That Dr. Henry More was not only an enthusiast and a visionary, (both of which united in the same person, constitute a canting madman) but also a humorous kind of fellow when he chose to be jocular, and it would appear he was by no means incapable of relaxing the gravity of his countenance as occasion served him, may be still further inferred from the following extracts of the sequel of his letter to the Reverend Joseph Glanvil:—

“This story of Anne Walker, (says Dr.
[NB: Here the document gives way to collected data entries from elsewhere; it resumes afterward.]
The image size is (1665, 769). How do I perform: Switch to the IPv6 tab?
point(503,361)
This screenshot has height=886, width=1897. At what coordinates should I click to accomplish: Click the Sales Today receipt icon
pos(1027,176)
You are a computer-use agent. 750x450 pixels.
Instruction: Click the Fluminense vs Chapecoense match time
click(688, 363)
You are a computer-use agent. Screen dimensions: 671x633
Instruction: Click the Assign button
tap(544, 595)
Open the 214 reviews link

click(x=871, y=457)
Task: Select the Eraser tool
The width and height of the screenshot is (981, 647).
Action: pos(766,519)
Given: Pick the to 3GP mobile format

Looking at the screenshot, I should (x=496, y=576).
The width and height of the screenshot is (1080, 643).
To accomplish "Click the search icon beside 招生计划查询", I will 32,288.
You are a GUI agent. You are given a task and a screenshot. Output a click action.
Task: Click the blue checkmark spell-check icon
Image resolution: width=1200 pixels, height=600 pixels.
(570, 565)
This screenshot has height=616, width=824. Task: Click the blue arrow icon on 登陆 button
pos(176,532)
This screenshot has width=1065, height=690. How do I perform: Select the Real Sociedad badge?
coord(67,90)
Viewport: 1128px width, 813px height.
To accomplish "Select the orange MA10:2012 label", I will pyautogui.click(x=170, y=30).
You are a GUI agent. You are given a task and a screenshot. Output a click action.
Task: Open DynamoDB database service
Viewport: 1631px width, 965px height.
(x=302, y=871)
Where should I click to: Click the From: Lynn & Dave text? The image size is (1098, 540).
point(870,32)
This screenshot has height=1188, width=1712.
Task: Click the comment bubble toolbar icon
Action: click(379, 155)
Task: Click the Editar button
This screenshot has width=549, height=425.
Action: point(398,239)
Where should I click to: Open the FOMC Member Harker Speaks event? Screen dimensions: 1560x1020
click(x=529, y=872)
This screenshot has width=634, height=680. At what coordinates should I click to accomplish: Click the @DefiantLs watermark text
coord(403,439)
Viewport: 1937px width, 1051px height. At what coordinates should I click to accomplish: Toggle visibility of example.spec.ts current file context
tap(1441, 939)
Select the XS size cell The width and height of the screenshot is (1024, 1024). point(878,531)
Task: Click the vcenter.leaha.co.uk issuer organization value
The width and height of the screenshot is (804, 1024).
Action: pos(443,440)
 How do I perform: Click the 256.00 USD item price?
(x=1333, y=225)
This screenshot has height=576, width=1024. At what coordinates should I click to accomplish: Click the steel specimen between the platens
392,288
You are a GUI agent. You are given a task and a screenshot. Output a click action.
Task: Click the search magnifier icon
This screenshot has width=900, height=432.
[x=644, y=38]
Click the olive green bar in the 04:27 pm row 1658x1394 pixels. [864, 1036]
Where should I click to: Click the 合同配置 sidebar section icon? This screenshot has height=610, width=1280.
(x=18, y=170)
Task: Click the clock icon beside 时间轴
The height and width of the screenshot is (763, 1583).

M.) I think you will do well to put amongst your additions in the new impression of your new edition of your Dæmon of Tedworth, it being so excellently well attested, AND SO UNEXCEPTIONABLE IN EVERY RESPECT; and hasten as fast as you can that impression, to undeceive the half-witted world, who so much exult and triumph in the extinguishing the belief of that narration, as if the crying down the truth of that of the Dæmon of Tedworth, were indeed the very slaying of the devil, and that they may now, with more gaiety and security than ever, sing in a loud note, that mad drunken catch—

Hay ho! the Devil is dead, &c.

Which wild song, though it may seem a piece of levity to mention, yet, believe me, the application thereof bears a sober and weighty intimation along with it, viz. that these sort of people are very horribly afraid that there should be any spirit, lest there should be a devil, and an account after this life; and therefore they are impatient of any thing that implies it, that they may with a more full swing, and with all security from an after reckoning, indulge their own lusts and humours; and I know by long experience that nothing rouses them so much out of that dull lethargy of atheism and sadducism, as narrations of this kind, for they being of a thick and gross spirit, the most subtle and solid deductions of reason does little execution upon them; but this sort of sensible experiments cuts them and stings them very sore, and so startles them, that a less considerable story by far than this of the drummer of Tedworth, or of Ann Walker, a Doctor of Physic cryed out presently, if this be true I have been in a wrong box all this time, and must begin my account anew.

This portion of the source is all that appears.